By Leah Sander
MENTONE — Kim Eiser has called Mentone home for around 40 years.
“We have a little bitty town, so everybody knows everybody and everybody’s business, so you might as well be good so people don’t know bad things about you,” she said.
If anyone in Mentone doesn’t know Eiser, they will have a chance to see her when she serves as the grand marshal of the 2021 Mentone Egg Festival’s parade.
The festival, back again after being canceled last year due to COVID-19, starts Thursday, June 3, and runs through Saturday, June 5. The parade begins at 11 a.m. Saturday.
Eiser said the festival has been a big part of her life.
“It’s not a big, huge weekend, but for people who live here, it’s just a wonderful way to have a big party and get together,” she said.
The theme for this year’s festival is “Dreams of the Future.” Eiser said her own future dreams include spending time with family.

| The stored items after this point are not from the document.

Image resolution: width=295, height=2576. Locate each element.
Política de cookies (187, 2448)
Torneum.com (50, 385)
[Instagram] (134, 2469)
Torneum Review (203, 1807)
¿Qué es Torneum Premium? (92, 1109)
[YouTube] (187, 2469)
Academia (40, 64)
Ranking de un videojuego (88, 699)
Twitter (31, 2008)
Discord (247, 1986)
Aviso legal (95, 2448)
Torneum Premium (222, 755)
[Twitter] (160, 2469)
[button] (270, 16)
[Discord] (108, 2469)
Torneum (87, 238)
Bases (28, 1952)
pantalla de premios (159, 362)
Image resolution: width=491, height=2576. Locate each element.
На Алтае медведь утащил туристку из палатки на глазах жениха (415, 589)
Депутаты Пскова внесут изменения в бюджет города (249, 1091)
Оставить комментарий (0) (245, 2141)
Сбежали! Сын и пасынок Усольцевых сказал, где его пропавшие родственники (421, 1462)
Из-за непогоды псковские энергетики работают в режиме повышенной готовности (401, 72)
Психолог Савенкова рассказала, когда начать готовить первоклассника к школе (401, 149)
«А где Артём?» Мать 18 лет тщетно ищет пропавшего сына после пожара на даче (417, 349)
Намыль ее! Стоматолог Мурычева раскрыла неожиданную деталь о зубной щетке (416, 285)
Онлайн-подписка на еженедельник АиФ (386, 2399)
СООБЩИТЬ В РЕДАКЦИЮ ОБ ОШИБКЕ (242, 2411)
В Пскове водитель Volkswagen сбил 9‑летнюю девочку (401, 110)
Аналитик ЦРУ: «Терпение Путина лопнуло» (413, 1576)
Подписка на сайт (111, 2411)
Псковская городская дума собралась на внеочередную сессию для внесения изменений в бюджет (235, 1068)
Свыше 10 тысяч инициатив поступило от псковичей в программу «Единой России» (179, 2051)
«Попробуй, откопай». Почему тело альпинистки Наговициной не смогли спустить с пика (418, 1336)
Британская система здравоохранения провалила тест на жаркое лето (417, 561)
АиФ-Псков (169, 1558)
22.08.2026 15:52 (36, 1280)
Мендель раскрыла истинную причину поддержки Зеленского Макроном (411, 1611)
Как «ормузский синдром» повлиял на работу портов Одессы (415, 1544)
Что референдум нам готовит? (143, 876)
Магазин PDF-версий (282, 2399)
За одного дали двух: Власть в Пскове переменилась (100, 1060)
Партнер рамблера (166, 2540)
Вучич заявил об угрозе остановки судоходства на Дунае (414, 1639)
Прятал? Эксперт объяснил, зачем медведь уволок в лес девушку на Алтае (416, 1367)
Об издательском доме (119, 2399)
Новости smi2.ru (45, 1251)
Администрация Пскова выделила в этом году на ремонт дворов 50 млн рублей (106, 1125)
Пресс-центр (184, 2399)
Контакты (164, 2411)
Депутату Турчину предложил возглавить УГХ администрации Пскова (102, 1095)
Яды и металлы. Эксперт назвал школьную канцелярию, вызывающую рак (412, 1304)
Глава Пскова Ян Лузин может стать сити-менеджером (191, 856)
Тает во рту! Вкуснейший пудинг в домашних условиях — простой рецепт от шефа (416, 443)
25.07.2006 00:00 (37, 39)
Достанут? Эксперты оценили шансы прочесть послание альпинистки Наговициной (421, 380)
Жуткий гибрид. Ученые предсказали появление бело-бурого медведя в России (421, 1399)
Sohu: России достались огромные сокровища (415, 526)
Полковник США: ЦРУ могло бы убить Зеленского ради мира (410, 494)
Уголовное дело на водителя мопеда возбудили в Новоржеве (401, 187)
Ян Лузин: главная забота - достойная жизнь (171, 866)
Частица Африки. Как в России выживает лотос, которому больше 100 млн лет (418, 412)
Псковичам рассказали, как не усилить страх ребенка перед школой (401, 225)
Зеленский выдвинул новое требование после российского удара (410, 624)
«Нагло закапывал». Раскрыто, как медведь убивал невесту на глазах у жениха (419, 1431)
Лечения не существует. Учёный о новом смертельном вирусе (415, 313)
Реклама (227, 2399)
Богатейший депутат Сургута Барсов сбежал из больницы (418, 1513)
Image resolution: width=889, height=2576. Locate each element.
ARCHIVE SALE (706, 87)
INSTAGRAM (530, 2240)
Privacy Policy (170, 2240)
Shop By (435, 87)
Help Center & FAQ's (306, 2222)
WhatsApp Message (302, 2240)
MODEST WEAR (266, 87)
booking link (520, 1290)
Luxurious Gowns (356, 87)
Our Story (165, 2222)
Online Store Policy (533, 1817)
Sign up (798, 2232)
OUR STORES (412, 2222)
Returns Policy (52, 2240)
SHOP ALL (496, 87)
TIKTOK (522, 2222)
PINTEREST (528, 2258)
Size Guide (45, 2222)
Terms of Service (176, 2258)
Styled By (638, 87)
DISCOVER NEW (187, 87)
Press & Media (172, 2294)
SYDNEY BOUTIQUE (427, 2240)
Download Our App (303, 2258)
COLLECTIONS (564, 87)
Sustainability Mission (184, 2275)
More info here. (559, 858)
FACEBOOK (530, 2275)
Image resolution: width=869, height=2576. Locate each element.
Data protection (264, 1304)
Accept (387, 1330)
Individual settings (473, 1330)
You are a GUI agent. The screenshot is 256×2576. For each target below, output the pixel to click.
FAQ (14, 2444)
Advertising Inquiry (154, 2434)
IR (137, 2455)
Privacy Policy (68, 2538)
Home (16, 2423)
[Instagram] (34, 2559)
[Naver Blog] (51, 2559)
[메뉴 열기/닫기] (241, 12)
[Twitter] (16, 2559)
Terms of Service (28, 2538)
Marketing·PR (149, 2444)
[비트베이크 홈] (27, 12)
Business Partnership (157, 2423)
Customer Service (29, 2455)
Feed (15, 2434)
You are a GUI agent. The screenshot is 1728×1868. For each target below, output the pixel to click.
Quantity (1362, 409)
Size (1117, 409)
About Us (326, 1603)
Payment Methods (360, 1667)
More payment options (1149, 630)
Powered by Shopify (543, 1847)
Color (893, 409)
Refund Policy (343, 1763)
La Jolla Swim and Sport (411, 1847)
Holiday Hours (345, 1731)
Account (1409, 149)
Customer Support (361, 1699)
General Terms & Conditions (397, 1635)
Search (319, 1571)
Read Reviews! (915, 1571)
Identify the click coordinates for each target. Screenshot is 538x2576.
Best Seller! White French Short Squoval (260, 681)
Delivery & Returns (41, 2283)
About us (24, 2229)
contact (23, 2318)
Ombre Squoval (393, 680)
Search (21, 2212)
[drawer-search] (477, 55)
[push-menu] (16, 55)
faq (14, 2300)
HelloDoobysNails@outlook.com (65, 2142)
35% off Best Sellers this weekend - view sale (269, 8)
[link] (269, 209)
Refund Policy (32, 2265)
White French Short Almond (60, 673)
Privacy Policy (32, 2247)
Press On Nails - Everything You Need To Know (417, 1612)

Eiser’s family expanded recently with the birth of her first grandchild, Paige Yvonne Estep.
“I hope to spend lots of time teaching Paige things that she needs to know,” Eiser said of the future. She also added she hopes for more grandchildren.
Another dream is to spend time cheering on her former students by attending sporting events and the like. Eiser taught first and second grade for 35 years, all at Mentone Elementary School.
“My kids are a huge part of my life and I love when they fly off and do their thing and some come back home and some go far away,” she said. “That brings me joy just watching them be happy,” she said of watching them at events.
Watching her students in extracurricular activities means a lot to her as she was unable to do it physically in person for several years. That was due to being treated for cancer. The disease is in remission now.
Cancer wasn’t her first health scare. Eiser had a stroke while working at Mentone Elementary on Oct. 31, 2013.
It happened as the school day was finishing up and caused Eiser to collapse on the floor. One of her students ended up going for help.
“They’re my little heroes,” said Eiser of her students. “If they hadn’t been with me, if they hadn’t gone to get the lunch lady, if they hadn’t done what they were supposed to do, I could have been paralyzed forever.”
Eiser was able to take medicine, which reversed the effects of the stroke. She returned to teaching later in that school year.
Regardless of her health issues, Eiser considers herself to be “blessed.”
“I’m blessed beyond measure,” she said. “Just the good feelings, the friends, the family, the church family, everybody that has supported me through this cancer time and I have had the very best support at home.”
Eiser raved on the family support she has received, including from her husband of nearly 40 years, Mark Eiser, and her daughter, Brittany Estep.
The family’s 12-year-old miniature Schnauzer, Jeb, has also provided comfort to Eiser, though that it almost disappeared one day when he got lost. The dog escaped the Eiser home and ended up standing on SR 25 in front of Dollar General. Someone took him inside the store, where Eiser picked him up.
“So the town of Mentone kind of came alive and helped us figure out Jebbie’s story and here he was still in town being taken care of by people who didn’t even know him,” she said. “Well, I know them now. It’s a good little place to be if you need somebody.”